NCAA tournament, Round of 32
- Conference: Big East Conference

Ranking
- Coaches: No. 12
- AP: No. 4
- Record: 28–6 (15–3 Big East)
- Head coach: Jamie Dixon (8th season);
- Assistant coaches: Pat Sandle (10th season); Brandin Knight (3rd season); Pat Skerry (1st season);
- Home arena: Petersen Events Center (Capacity: 12,508)
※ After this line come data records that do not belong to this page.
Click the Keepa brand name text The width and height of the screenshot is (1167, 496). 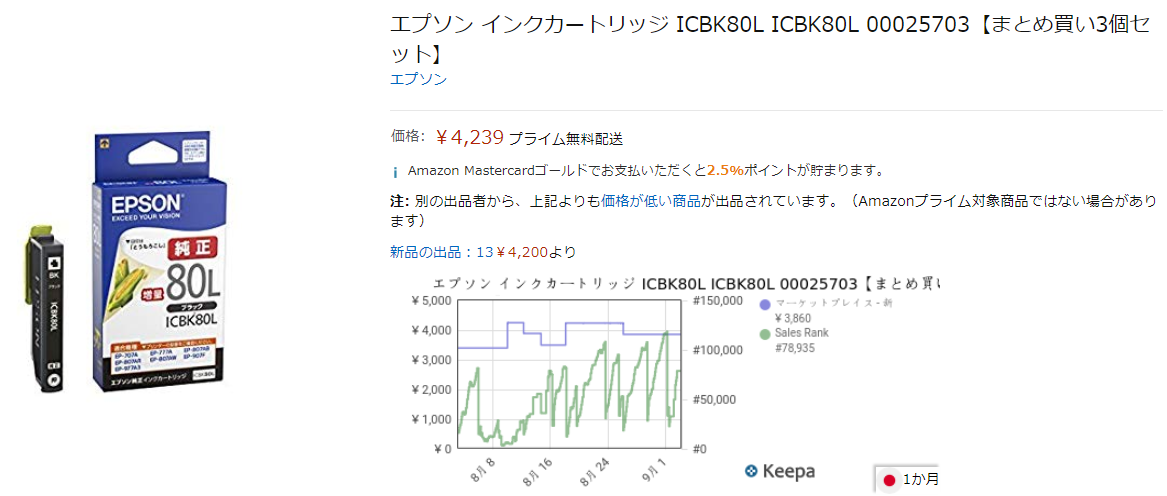[789, 471]
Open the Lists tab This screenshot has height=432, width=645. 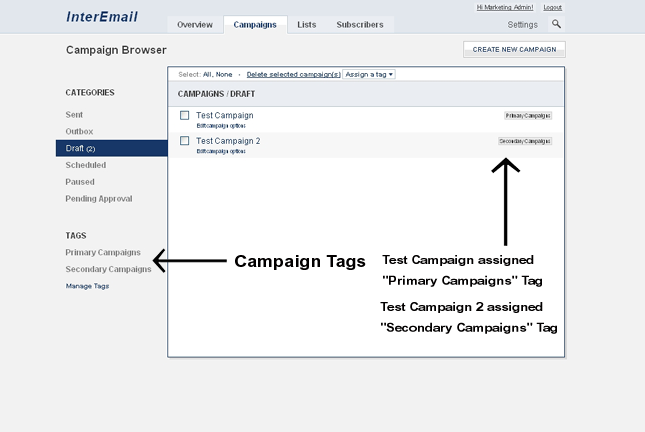tap(306, 24)
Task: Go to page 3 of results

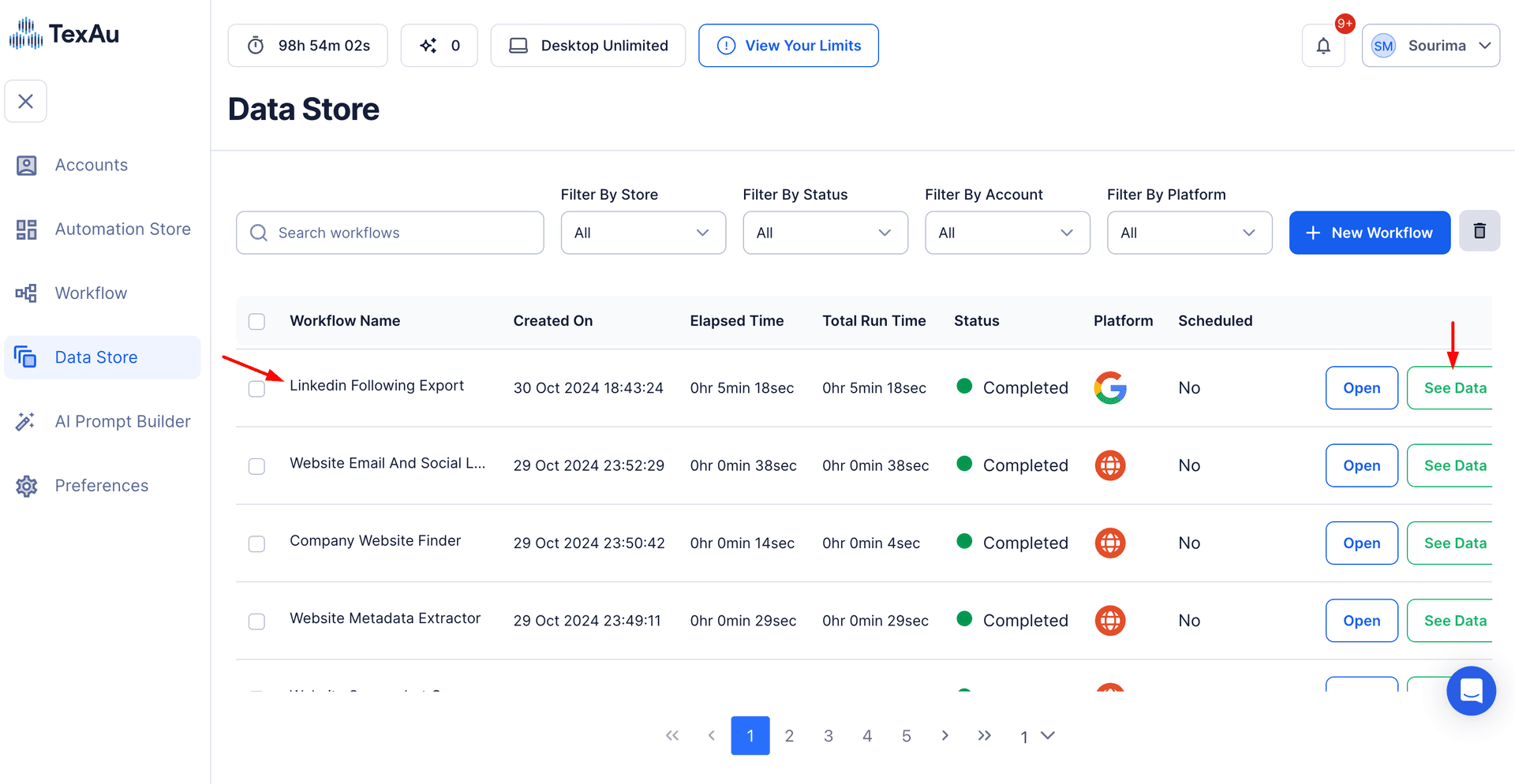Action: click(x=828, y=736)
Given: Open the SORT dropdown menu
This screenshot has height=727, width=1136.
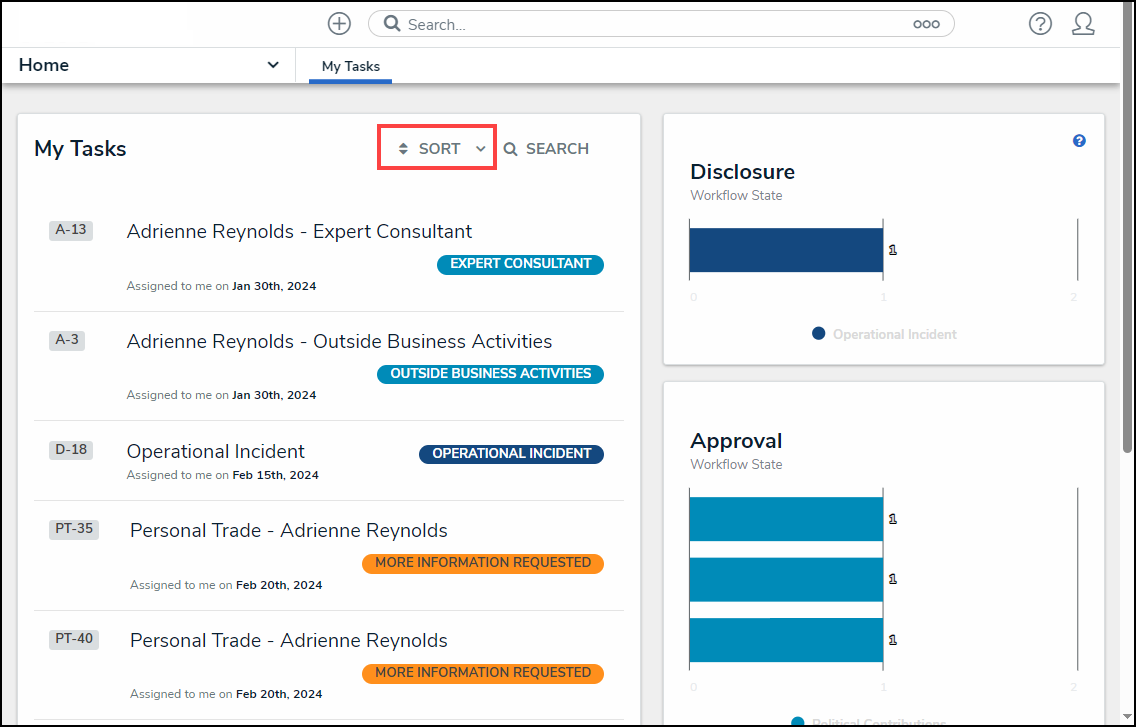Looking at the screenshot, I should [x=440, y=148].
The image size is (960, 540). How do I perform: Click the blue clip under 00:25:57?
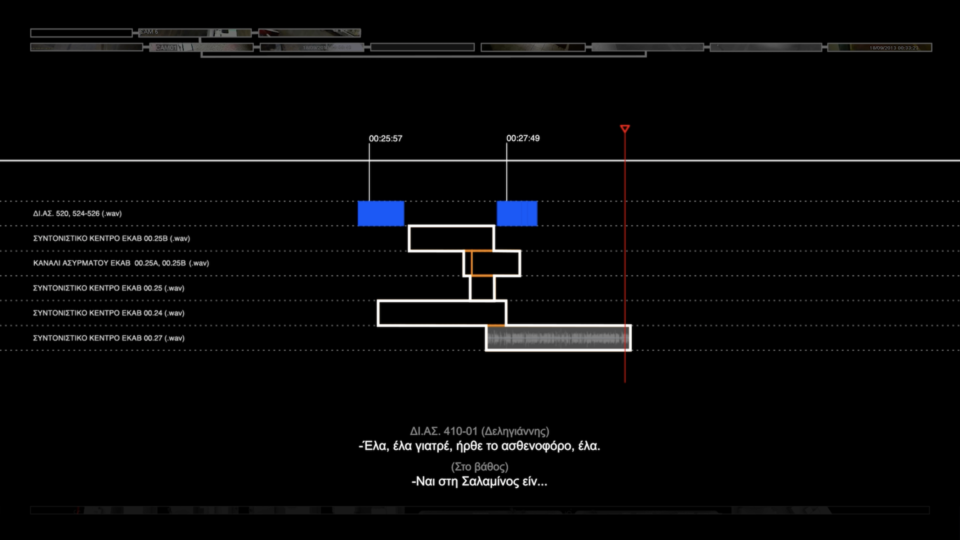pyautogui.click(x=381, y=213)
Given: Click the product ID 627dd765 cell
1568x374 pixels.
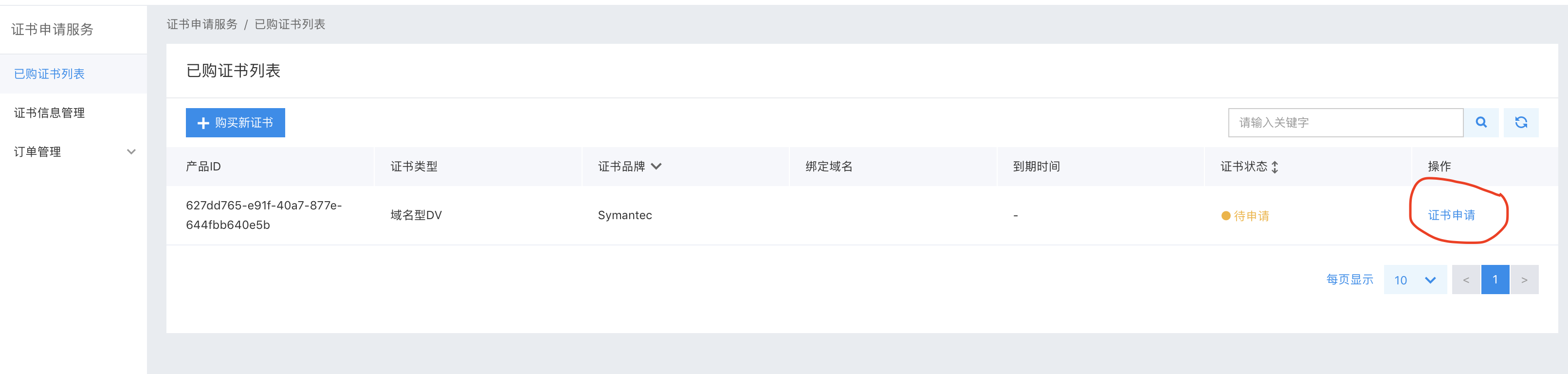Looking at the screenshot, I should point(264,215).
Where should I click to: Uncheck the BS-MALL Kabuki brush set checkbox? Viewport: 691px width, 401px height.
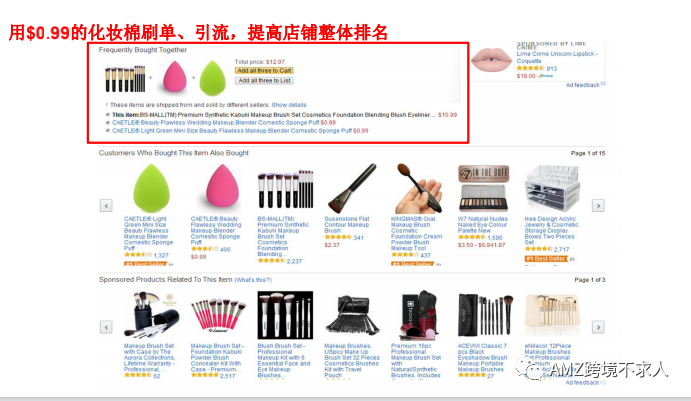click(x=108, y=115)

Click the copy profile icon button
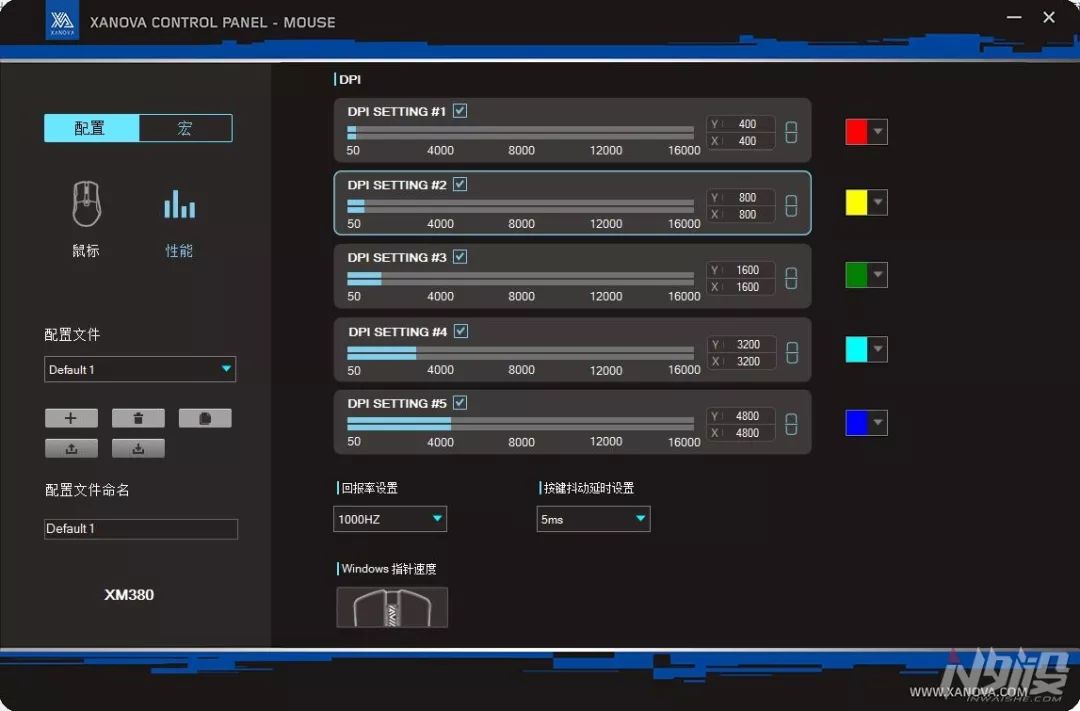pos(205,419)
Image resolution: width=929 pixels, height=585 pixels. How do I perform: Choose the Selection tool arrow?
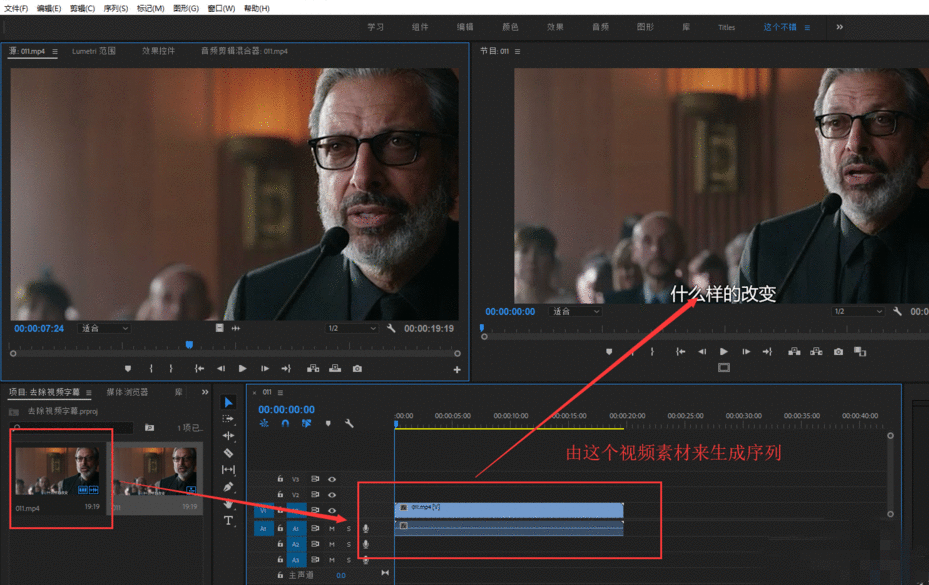229,401
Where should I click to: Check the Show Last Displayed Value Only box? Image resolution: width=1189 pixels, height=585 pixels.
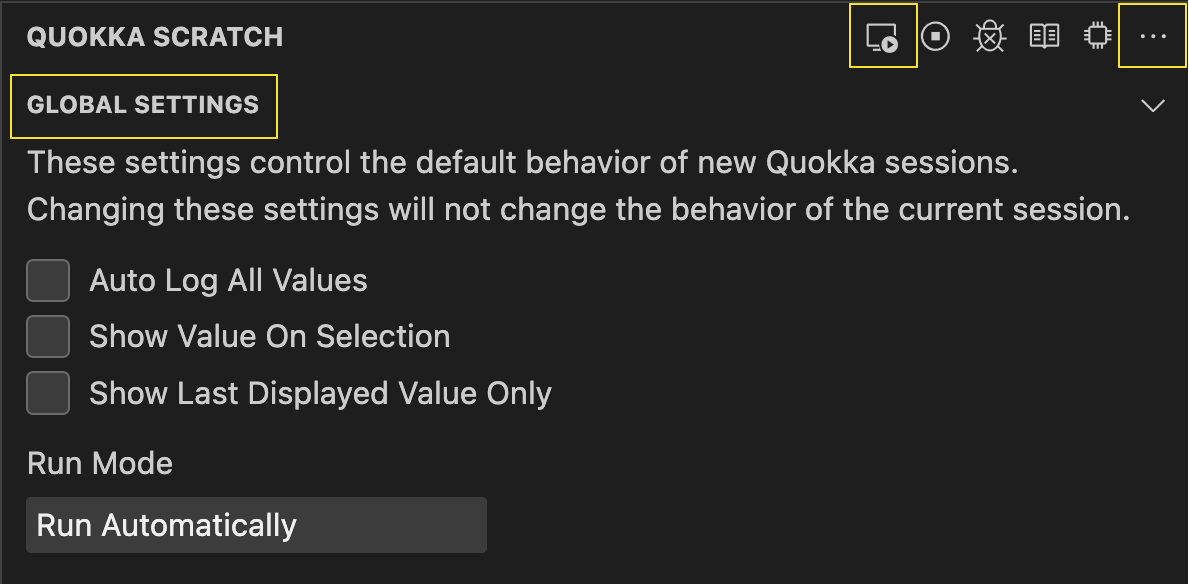[48, 393]
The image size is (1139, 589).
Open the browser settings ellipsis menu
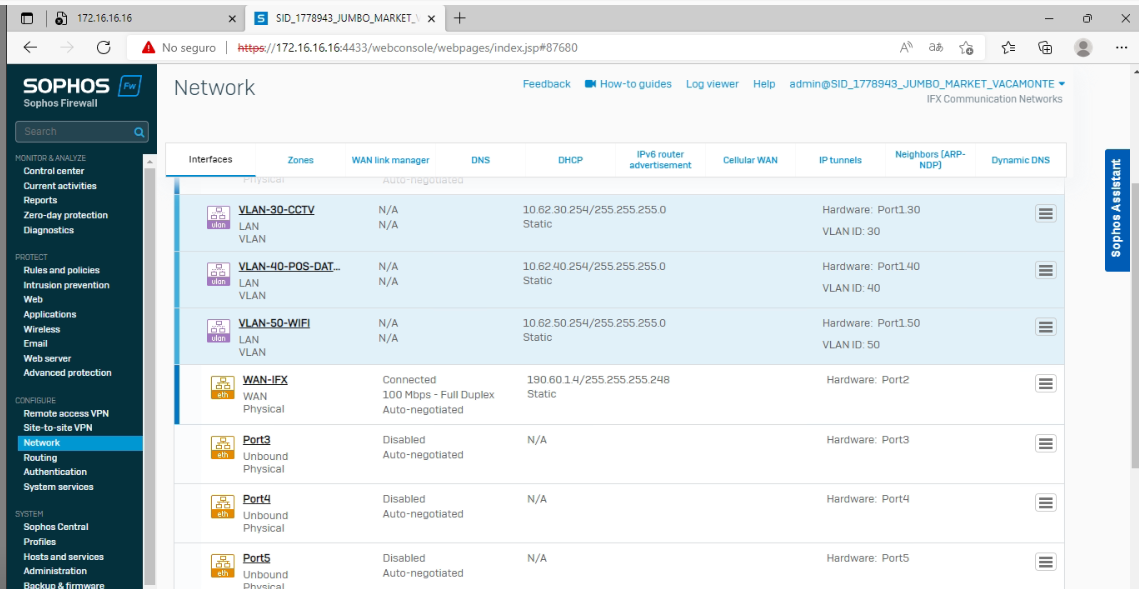[1120, 48]
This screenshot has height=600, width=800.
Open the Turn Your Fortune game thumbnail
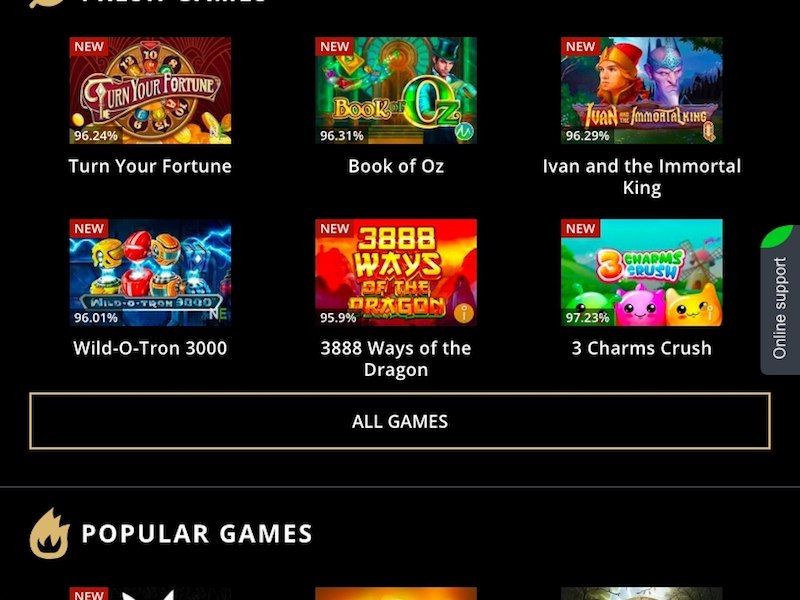pyautogui.click(x=150, y=90)
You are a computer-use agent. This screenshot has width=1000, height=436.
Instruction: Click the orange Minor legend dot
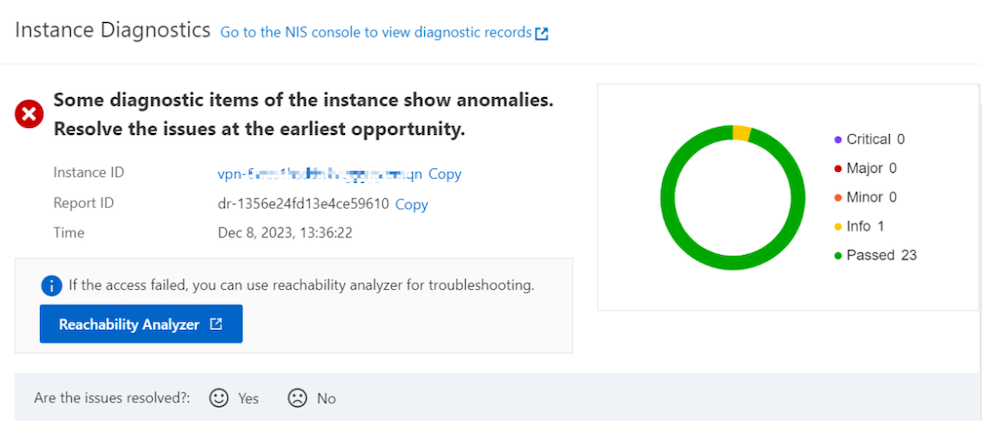(x=837, y=198)
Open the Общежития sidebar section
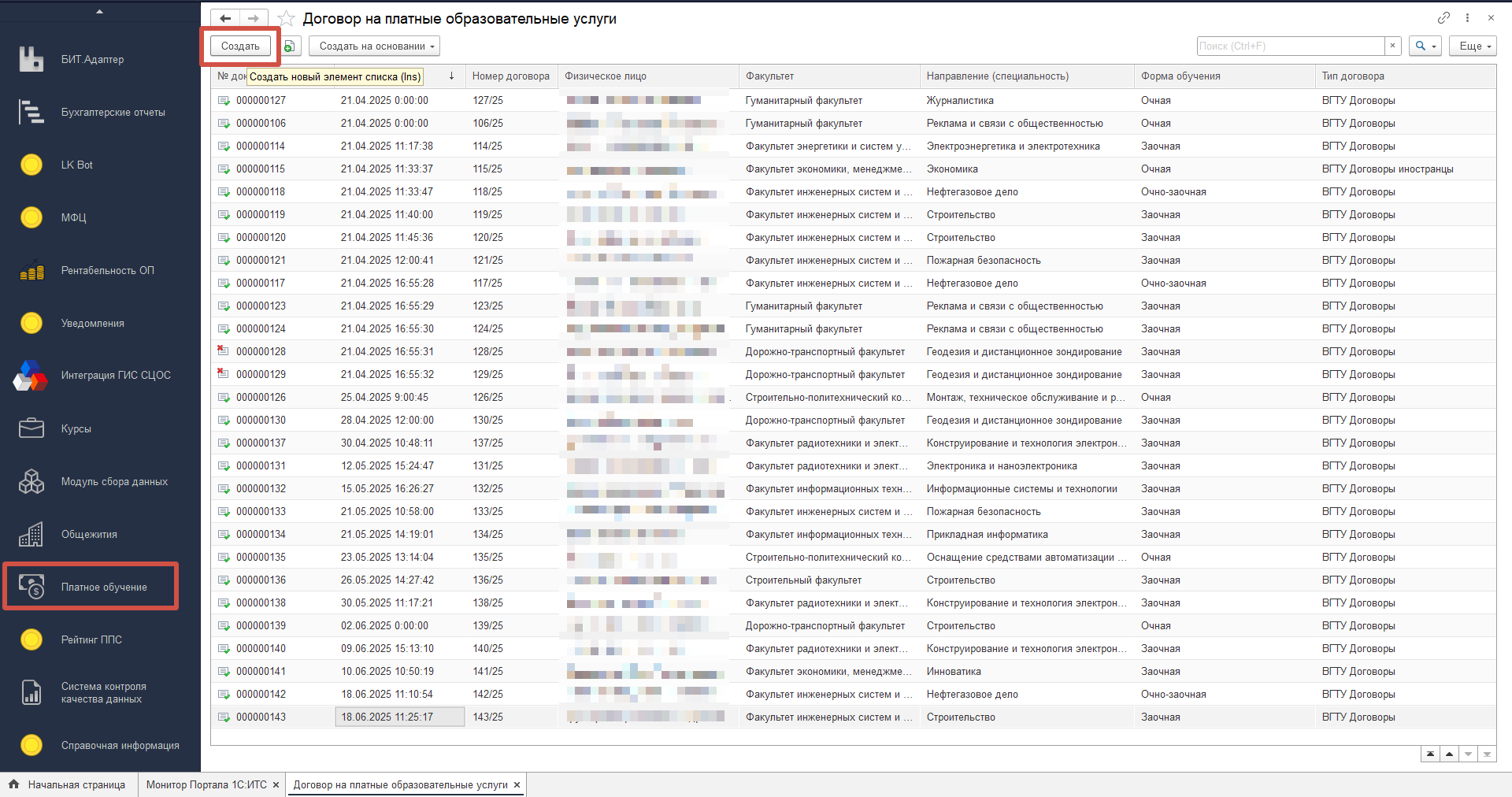The height and width of the screenshot is (797, 1512). click(x=89, y=534)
= 2010–11 Pittsburgh Panthers men's basketball team =

American college basketball season

The 2010–11 Pittsburgh Panthers men's basketball team represented the University of Pittsburgh in the 2010–11 NCAA Division I men's basketball season. They were led by eighth-year head coach Jamie Dixon, in his twelfth total year at the university. The team played its home games in the Petersen Events Center in Pittsburgh, Pennsylvania and were members of the Big East Conference. They finished the season 28–6, 15–3 in Big East play to capture the regular season conference championship. As the 1 seed in the 2011 Big East men's basketball tournament, they were upset by 9 seed Connecticut in their first tournament game. They received an at-large bid to the 2011 NCAA Division I men's basketball tournament as the 1 seed in the southeast region. They defeated 16 seed UNC Asheville in the first round before being upset by 8 seed Butler in the second round.

== Outlook ==
The Pittsburgh Panthers finished the 2009 season 25-9, 13-5 in Big East play and lost in the quarterfinals of the 2010 Big East men's basketball tournament. They received an at-large bid to the 2010 NCAA Division I men's basketball tournament, earning a 3 seed in the West Region. They defeated 14 seed Oakland in the first round before being upset by 6 seed and AP No. 25 Xavier in the second round. Finishing at No. 20 in the final Coaches' Poll, Pitt returned four starters and the bulk of their reserves, including 86% of its scoring and 88% of its rebounding. Pitt was ranked in the 2010-11 preseason among the top ten teams in the nation, and among the favorites to win the Big East Conference, by multiple national publications.

The Panthers conducted a preseason tour of Ireland, going undefeated in several exhibition games played against national and professional teams.

At the Big East Conference media day on October 20, Pitt was selected by a vote of the league's coaches to finish first in the Big East Conference, receiving 12 out of 15 possible first place votes. Pitt guard Ashton Gibbs received a preseason first-team all-conference selection. The Panthers were ranked fourth in the nation in the preseason USA Today Coaches' Poll and fifth in the nation in the preseason AP Poll.

==Season==

Pittsburgh finished their out-of-conference schedule 12–1, losing only to Tennessee at the Consol Energy Center, home of the Pittsburgh Penguins.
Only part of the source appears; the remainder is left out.